==== Dataset extract

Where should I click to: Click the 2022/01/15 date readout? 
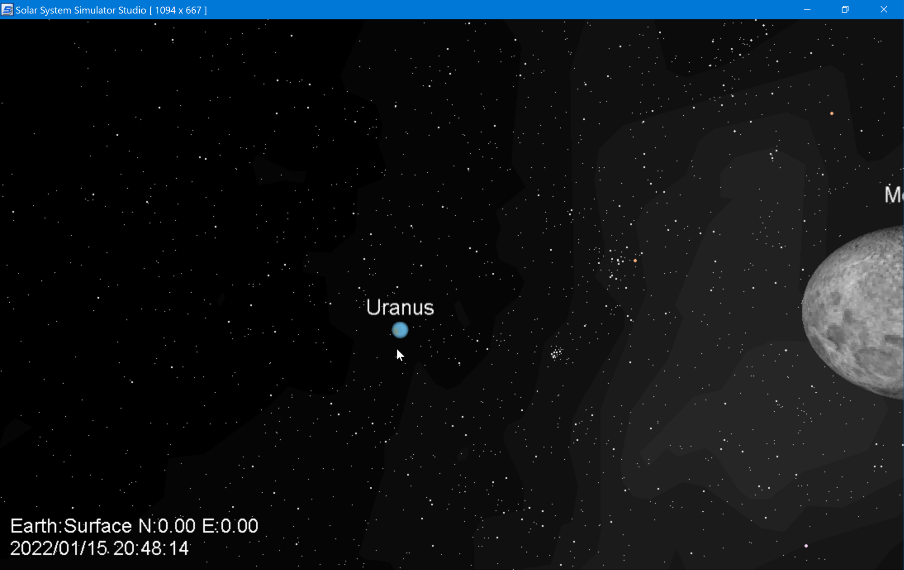click(x=58, y=548)
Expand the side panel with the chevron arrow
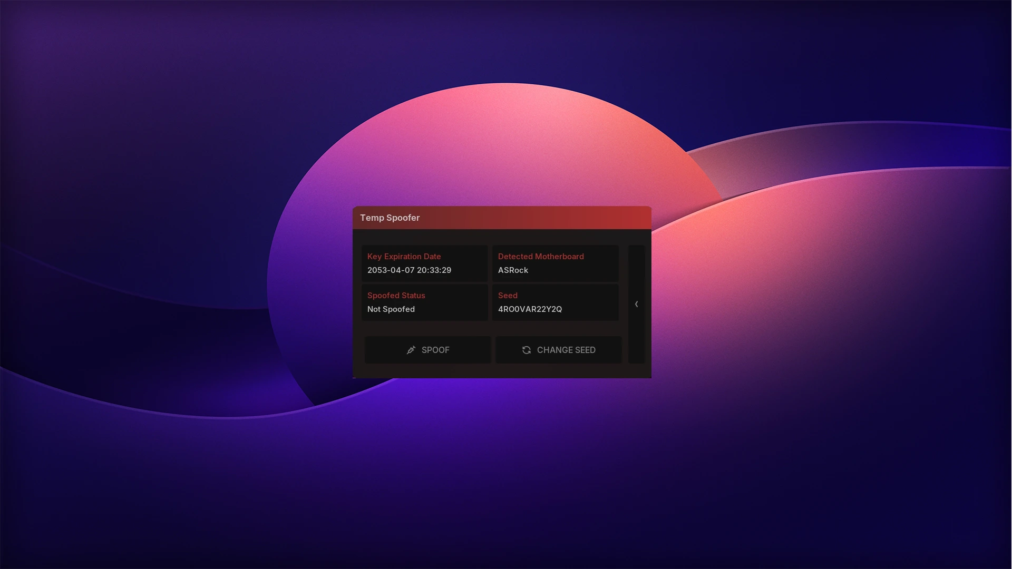1012x569 pixels. point(636,304)
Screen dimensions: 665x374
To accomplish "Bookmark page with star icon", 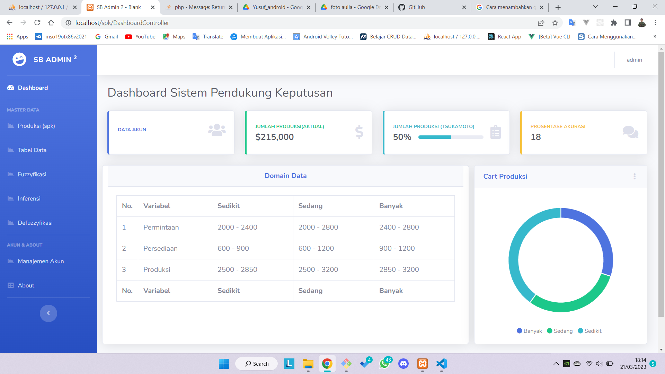I will coord(555,23).
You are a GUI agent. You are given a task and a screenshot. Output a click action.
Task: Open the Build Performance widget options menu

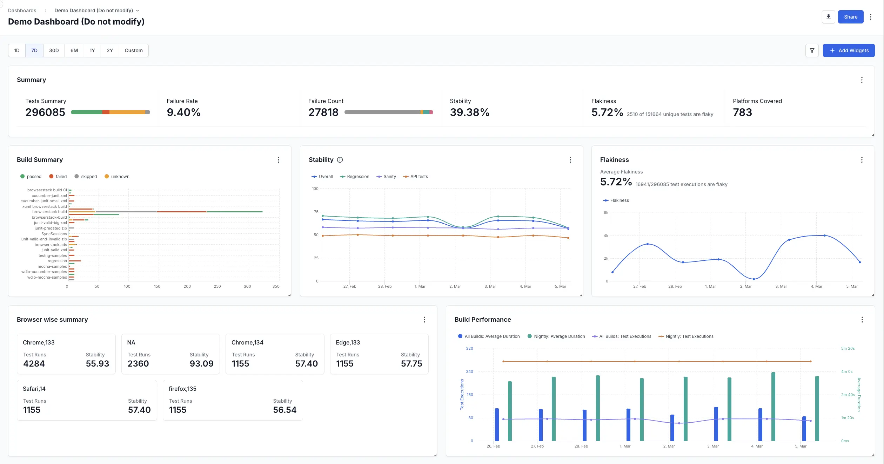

========

● Problem description
With the pictures left out, copy exactly the lines from the one containing "You are a GUI" through the final line of the records above, both included.

● Exercise answer
You are a GUI agent. You are given a task and a screenshot. Output a click action.
Task: Open the Build Performance widget options menu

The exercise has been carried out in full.